This year, the annual argument over A-levels and the alleged decline in standards began even be-fore the results were published. And why not? Nobody has ever bothered with the facts on this matter before putting finger to keyboard or mouth to microphone. Nothing creates such apoplexy among the British elite as the idea that what was once available only to themselves - in this case, educational achievement and university places - should now be available to the masses.
A-level pass rates have risen for 22 consecutive years and as many as one in five of the entrants now receives an A grade. A-levels must therefore be easier than they were, the critics say, either because the questions are less challenging or because the marking is more lenient or both. In response, David Miliband, the schools standards minister, insists that the teaching is better and the pupils harder-working. The sort of intelligence that enables people to pass A-levels does not exist in some fixed quantity, he says; education tries to develop intelligence, and in recent years it has done so.
Mr Miliband has the better case, but the whole argument is spurious. The rise in pass rates should not surprise us in the least. Fifty-one years ago, nobody had run a four-minute mile. It is not suggested that the mile has since got shorter or that stopwatches have been rigged. We accept that coaching and training techniques have improved out of recognition, that facilities are far superior, that athletes have better diets and that their expectations of what they can achieve have risen. Likewise, teachers are smarter at drilling pupils for exams, classes are smaller and schools better equipped. Millions of children enjoy quiet, warm, comfortable places to study at home as they would not have done 50 years ago. Information, both from the internet and from books around the home, is more plentiful. Parents, educated to a higher level themselves, hold greater expectations for their children and can offer better support. Moreover, every exam reform of the past 30 years - whether introduced by Tory or by Labour ministers - has been designed to close the gap between pupils' potential and achievement. For example, a wider range of assessment methods gives bright candidates who are not at their best in traditional three-hour written exams a chance to shine. Does this make exams easier? Only in the same sense that better athletics tracks make running the mile easier.
The arguments over A-levels betray confusion about their function. They do not test a specific body of skills or know-ledge in the way that a medical or accountancy exam does; they are not guarantors of competence, protecting the public against misdiagnosis of disease or against false company accounts. They are rationing devices, which regulate entry to universities and professions. This was explicitly recognised before 1987, when grades were awarded to fixed percentages of the entrants, with the top 10 per cent getting As and the bottom 30 per cent being failed. Even if standards were then rising, they could not be reflected in the grades awarded; nor, for that matter, could we know if standards were falling.
Now, rightly or wrongly, it is judged that society and the economy need more graduates and more professionally qualified people. Jobs that formerly required at most the equivalent of GCSEs now require A-levels. If as many as 30 per cent were still failed, hospitals would be denuded of nurses and libraries of librarians. (It may be argued that entry thresholds to such jobs should be lower, but that is an entirely separate question.) In reality, however, the argument is not so much about A-level pass rates as about the apparent ease of getting the A grade. Here, it is judged, the exam fails in its rationing function, because it no longer provides sufficiently fine distinctions among bright entrants to allow Oxford, Cambridge and other elite universities to select the very best performers. Mr Miliband appears to sympathise, and hints that he may introduce some kind of super A grade.

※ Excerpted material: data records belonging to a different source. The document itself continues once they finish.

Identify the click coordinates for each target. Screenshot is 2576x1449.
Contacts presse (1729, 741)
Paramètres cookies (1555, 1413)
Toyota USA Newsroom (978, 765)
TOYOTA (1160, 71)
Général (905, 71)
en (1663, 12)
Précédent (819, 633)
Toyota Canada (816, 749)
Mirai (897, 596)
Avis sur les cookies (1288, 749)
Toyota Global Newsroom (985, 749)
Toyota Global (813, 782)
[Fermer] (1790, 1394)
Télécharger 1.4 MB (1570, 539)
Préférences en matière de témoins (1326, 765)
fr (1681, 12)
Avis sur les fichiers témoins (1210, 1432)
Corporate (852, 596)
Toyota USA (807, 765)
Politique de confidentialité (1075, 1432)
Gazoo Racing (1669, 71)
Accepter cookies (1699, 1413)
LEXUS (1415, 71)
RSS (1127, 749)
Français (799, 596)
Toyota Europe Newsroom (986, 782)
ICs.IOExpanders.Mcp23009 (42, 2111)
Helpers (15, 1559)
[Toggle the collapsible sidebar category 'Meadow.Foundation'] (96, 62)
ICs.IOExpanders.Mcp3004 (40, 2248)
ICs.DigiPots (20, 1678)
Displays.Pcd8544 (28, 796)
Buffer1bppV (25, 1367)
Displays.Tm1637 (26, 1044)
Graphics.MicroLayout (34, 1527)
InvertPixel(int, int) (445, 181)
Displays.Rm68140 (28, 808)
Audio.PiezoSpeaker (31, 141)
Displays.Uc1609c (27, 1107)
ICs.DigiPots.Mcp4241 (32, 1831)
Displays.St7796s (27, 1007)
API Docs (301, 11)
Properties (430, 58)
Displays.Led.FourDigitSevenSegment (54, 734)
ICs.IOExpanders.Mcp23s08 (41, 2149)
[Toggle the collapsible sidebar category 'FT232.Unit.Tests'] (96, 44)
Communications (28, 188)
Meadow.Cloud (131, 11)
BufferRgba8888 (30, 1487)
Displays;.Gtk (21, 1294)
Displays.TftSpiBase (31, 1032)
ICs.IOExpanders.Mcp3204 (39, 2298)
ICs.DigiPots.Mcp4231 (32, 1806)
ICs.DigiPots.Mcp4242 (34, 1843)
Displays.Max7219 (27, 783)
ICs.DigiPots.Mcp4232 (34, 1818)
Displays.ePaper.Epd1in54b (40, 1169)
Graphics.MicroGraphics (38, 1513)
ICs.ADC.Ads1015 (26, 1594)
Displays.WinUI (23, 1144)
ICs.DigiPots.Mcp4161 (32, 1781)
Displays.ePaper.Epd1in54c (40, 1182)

But why should a Labour government strive to help Oxford and Cambridge perpetuate an elitist system? A new, more exclusive top grade would clearly help the fee-charging schools, which have the resources to cram candidates for the best results and entry exams that ensure they recruit children who can achieve such results. They could then step up the marketing of their unique selling point: their capacity to deliver elite university places. It is harder to see how the new grade would benefit the country. By what right do Oxford and Cambridge lay claim to the "best" students? Who is to say that Wolverhampton or Kingston, ex-polytechnics with a stronger vocational bent, should not have them? Labour should work for a system that spreads talent more widely.
A magazine for the family
After stealing the Tories' policies, new Labour has inevitably gone on to steal the Tories' wives. But that the wife should be Kimberly Fortier, publisher of the Spectator, seems surprising. Isn't that magazine the enemy of those who undermine the family? Alas, no: it may still get its politics from the Telegraph, but it now gets its morals from the Daily Sport. First, there was the columnist who denounced the permissive society by day while hiring prostitutes by night. Then a writer left his wife and children for a floozie on the reception desk. Now we have Ms Fortier, who made a move on an old man who was in no position to see her coming. NS staff, by contrast, are faithful and pure (arts writers obviously excepted). True moralists should abandon the Spectator and join us. We will uphold family values - and urge antisocial behaviour orders against the Home Secretary, his mistress and all their Tory accomplices.